There appears to be no conflict of interest where counsel who had previously represented a widow of a decedent killed in a plane crash are asked to represent one pilot against the other pilot and the owner of the planes, but it would appear advisable to obtain the consent of former client after full disclosure.

Canon: 6

Vice-Chairman Smith stated the opinion of the committee:

A member of The Florida Bar states that his firm recently concluded a law suit in which he represented the widow of a decedent who was killed in an airplane collision. In that action, suit was brought against the pilots of both planes and a corporation which owned both planes. The firm settled the case against the corporation and obtained a jury verdict against the pilot of plane “A.” The pilot of plane “B” apparently was found not guilty. The firm has now been asked to represent the pilot of plane “B” in an action against the pilot of plane “A” and the owner of the planes.

Canon 6 of the Canons of Professional Ethics relates to adverse influences and conflicting interests. Drinker, Legal Ethics, in a discussion of this Canon states on page 105:

The test of inconsistency is not whether the attorney has ever appeared for the party against whom he now proposes to appear, but it is whether his accepting the new retainer will require him, in forwarding the interests of his new client, to do anything which will injuriously affect his former client in any matter in which he formerly represented him, and also whether he will be called upon, in his new relation, to use against his former client any knowledge or information acquired through their former connection.
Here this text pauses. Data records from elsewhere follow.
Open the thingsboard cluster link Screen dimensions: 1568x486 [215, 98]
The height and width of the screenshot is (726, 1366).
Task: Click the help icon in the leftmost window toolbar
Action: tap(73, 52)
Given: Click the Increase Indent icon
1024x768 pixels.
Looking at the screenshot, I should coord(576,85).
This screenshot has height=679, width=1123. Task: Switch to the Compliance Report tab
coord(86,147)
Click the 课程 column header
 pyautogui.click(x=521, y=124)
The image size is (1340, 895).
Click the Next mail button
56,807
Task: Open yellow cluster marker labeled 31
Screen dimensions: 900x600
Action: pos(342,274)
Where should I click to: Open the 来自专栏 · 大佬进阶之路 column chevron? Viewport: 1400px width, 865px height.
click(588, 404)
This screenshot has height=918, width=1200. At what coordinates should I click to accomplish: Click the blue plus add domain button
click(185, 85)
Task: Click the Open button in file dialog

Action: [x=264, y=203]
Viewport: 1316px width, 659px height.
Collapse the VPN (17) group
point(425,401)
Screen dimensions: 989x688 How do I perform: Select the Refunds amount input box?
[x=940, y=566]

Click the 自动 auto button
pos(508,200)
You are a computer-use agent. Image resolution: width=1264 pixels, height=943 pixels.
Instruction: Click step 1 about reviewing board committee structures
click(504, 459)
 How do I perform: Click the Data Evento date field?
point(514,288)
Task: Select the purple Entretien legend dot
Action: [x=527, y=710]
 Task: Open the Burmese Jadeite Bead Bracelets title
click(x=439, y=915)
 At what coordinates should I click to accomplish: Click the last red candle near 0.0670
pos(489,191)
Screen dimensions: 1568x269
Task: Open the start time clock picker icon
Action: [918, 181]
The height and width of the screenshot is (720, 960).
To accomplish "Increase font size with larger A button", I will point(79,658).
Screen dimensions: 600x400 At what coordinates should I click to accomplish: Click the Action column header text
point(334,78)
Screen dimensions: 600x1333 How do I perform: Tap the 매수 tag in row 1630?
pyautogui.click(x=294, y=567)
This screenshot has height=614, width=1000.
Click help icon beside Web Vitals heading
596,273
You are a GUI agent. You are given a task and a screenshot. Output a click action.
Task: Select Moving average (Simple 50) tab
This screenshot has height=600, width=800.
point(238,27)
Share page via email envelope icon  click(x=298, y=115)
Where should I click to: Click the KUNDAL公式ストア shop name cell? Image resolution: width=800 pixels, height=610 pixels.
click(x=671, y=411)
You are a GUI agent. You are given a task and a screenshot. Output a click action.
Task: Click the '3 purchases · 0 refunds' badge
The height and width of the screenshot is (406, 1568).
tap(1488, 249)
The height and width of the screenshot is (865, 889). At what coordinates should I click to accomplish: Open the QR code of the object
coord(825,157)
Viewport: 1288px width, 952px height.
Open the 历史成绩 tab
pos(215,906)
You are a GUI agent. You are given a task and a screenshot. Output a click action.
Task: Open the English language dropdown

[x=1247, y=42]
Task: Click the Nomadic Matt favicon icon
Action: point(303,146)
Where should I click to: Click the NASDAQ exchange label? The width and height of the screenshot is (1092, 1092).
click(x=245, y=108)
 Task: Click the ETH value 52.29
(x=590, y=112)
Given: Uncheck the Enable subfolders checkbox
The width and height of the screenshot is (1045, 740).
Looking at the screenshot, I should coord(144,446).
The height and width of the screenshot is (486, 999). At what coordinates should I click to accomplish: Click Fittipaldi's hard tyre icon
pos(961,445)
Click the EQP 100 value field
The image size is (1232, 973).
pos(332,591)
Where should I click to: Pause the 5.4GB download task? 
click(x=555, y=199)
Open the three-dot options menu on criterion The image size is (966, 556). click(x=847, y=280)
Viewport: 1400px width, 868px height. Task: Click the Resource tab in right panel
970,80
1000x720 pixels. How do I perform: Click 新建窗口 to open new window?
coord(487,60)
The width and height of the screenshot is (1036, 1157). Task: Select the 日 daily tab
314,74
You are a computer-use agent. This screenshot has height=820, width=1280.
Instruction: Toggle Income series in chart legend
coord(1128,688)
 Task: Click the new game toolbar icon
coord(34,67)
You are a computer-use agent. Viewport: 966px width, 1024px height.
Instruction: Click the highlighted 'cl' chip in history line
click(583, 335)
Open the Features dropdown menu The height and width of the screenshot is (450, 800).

In his letter, he states that he can conceive of no claim being made against his former client and does not believe that any confidential information received from that client will be involved in the litigation now contemplated. Cases like the one at hand are easily misunderstood by the public. However, there would appear to be no violation of Canon 6 under the circumstances related. It is his duty, however, to apply the facts in full to the tests above stated. It would appear advisable to obtain the consent of the former client, after a full disclosure of the facts, before accepting the employment contemplated.

One member of the Committee feels the member should not accept the employment unless he has the full and complete consent of his former client.